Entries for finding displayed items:

____

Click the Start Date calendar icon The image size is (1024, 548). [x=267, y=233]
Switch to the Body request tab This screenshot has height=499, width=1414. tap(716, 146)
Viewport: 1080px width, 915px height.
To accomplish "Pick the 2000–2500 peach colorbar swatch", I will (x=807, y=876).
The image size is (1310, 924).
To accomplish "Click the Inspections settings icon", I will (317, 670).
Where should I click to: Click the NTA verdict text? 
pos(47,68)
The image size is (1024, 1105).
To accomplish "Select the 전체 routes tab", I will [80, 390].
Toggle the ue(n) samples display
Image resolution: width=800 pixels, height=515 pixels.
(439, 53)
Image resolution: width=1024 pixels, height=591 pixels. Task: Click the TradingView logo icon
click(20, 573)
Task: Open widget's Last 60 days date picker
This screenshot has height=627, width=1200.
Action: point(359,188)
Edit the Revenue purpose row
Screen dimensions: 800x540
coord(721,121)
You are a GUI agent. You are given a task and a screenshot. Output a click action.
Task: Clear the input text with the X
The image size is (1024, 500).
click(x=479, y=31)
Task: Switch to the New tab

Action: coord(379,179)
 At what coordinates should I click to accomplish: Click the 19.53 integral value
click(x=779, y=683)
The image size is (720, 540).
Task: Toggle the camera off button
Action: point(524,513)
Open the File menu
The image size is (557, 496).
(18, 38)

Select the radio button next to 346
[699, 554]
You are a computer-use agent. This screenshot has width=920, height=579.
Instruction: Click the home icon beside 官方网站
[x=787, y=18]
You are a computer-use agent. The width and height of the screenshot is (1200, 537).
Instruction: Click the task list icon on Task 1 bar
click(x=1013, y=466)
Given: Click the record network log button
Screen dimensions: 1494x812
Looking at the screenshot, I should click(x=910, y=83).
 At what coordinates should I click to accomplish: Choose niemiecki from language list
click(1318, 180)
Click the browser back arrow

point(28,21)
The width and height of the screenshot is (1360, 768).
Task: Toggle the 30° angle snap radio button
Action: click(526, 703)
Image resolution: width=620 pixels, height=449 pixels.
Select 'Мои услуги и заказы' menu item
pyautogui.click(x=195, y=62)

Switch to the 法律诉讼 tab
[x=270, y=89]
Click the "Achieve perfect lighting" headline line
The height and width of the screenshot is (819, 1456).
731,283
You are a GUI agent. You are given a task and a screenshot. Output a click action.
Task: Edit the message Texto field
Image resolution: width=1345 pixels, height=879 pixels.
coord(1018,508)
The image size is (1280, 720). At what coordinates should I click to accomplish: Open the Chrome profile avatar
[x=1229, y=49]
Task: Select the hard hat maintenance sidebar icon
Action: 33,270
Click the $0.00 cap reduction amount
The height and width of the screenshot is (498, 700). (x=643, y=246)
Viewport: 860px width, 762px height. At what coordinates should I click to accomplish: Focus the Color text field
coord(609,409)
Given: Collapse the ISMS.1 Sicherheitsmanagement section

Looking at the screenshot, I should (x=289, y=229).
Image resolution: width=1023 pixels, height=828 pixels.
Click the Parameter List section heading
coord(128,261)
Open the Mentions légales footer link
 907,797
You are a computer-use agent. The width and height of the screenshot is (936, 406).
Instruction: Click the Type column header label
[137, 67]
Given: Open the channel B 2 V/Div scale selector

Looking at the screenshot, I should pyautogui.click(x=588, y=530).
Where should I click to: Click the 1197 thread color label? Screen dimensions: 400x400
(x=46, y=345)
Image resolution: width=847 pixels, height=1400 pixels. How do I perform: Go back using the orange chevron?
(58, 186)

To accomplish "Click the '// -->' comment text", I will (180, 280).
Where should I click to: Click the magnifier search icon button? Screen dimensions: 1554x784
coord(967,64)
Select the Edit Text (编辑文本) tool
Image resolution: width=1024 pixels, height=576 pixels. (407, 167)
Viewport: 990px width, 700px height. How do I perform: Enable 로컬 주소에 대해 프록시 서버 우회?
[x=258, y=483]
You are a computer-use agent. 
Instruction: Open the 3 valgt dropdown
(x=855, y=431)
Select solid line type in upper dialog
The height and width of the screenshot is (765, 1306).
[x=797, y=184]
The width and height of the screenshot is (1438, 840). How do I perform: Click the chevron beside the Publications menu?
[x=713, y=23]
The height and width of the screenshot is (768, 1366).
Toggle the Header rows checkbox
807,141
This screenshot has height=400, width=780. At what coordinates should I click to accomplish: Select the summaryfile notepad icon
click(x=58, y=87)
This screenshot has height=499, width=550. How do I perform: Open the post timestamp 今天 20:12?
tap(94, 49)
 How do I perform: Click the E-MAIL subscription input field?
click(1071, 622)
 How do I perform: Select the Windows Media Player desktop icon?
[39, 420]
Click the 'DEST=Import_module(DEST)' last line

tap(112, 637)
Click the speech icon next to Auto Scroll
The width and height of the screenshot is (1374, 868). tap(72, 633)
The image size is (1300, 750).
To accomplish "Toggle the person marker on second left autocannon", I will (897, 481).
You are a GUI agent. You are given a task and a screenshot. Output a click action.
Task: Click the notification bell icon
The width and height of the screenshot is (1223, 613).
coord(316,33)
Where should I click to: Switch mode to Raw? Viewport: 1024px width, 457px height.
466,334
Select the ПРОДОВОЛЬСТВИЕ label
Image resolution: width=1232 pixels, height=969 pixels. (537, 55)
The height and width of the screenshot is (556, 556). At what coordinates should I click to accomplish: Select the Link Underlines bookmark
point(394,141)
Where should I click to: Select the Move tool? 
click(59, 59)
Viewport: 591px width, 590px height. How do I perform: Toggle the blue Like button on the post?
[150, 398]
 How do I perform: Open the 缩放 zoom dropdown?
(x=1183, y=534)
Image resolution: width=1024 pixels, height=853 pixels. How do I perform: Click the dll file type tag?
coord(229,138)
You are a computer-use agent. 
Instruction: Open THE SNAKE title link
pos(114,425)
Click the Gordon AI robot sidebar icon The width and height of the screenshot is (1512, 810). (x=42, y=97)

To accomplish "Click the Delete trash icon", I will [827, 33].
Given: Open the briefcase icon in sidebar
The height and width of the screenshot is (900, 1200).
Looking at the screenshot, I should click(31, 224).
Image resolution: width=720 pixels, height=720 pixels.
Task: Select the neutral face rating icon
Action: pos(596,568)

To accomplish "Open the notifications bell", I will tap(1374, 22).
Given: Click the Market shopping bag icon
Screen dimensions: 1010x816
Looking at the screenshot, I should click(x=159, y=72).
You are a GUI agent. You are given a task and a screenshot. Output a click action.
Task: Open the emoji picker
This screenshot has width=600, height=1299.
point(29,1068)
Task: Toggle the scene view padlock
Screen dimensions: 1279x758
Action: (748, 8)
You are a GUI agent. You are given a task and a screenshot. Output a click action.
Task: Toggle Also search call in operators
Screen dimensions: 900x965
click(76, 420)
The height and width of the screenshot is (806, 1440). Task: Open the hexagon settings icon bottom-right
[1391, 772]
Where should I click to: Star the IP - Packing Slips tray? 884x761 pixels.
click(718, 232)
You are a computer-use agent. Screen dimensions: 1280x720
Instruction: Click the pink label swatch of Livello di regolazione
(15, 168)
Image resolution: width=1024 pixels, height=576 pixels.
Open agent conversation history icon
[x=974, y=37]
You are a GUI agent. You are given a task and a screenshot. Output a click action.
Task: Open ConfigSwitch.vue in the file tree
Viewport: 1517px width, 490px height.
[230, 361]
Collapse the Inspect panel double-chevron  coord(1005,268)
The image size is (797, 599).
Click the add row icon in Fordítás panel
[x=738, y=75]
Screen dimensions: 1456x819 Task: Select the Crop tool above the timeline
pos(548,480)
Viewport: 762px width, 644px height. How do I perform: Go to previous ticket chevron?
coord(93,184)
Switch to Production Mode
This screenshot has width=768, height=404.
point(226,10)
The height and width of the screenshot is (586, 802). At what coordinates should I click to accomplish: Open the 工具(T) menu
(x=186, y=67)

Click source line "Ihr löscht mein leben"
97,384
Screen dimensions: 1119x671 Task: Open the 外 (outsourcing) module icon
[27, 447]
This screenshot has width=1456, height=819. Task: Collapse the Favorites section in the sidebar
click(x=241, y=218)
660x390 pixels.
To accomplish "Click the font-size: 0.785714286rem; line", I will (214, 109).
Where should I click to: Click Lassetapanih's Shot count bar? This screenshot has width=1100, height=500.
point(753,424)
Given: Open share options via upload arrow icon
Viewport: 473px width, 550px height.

____

### WORK REQUIRED
Tally the lines in the entries above that contain the string "swatch" (case counts). Reply with the number alone.

### CORRECT OUTPUT
2